>>>
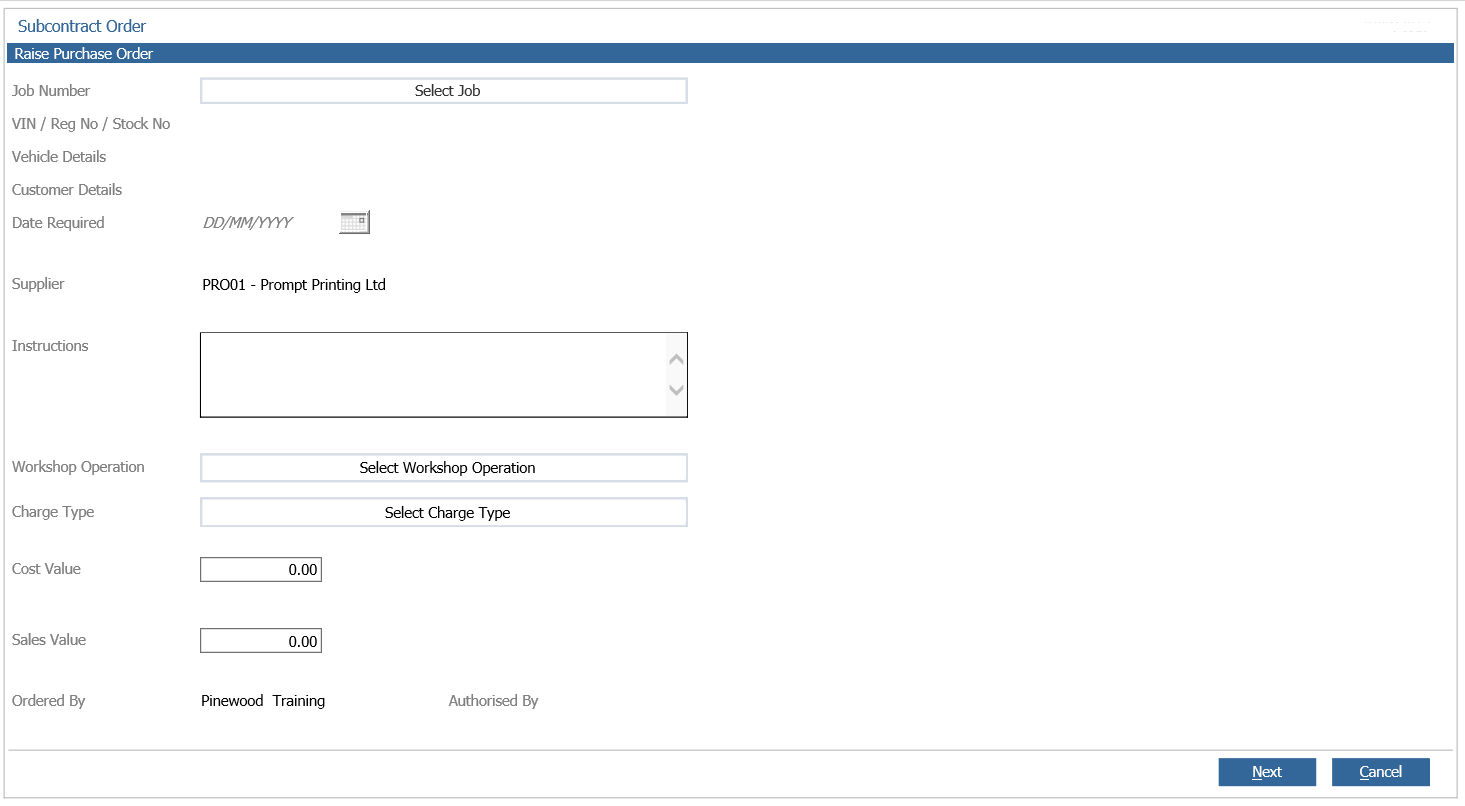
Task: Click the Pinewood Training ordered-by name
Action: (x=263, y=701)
<<<
>>>
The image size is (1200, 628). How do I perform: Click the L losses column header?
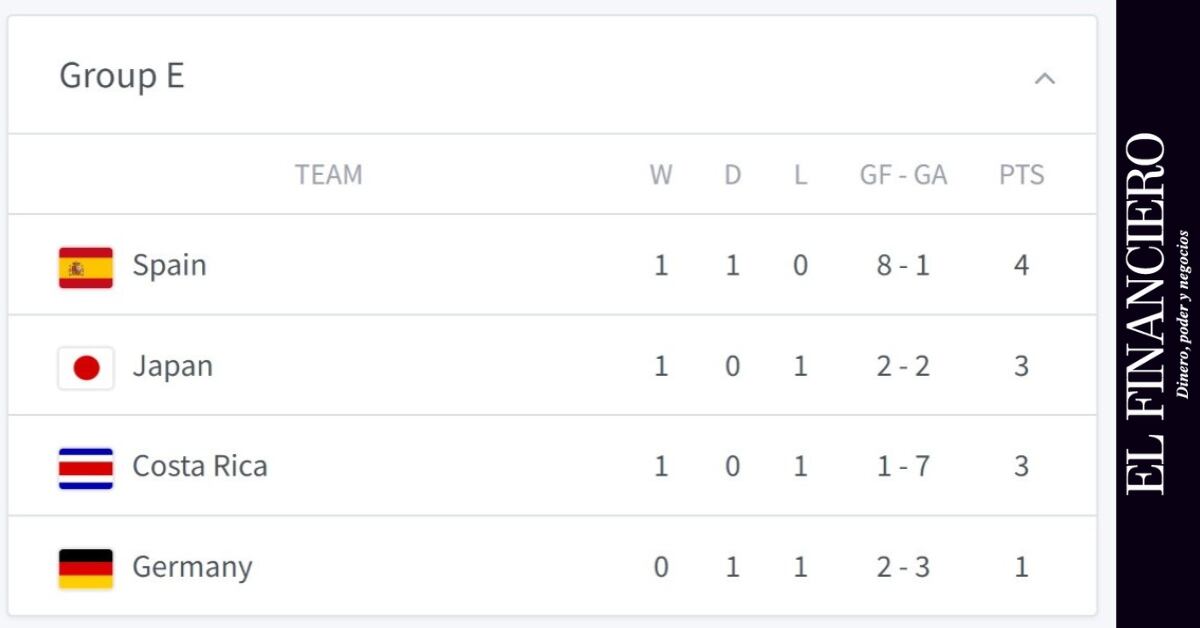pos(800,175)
<<<
>>>
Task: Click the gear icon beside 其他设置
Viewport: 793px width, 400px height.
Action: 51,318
<<<
• [What to work on] In the listing, start with the line containing "The image size" and continue through the line containing "pos(800,175)". Change "column header" to "heading" and give those lines again with nothing else altered, leaving the pictures out.

• [Answer below]
The image size is (1200, 628). How do I perform: Click the L losses heading?
pos(800,175)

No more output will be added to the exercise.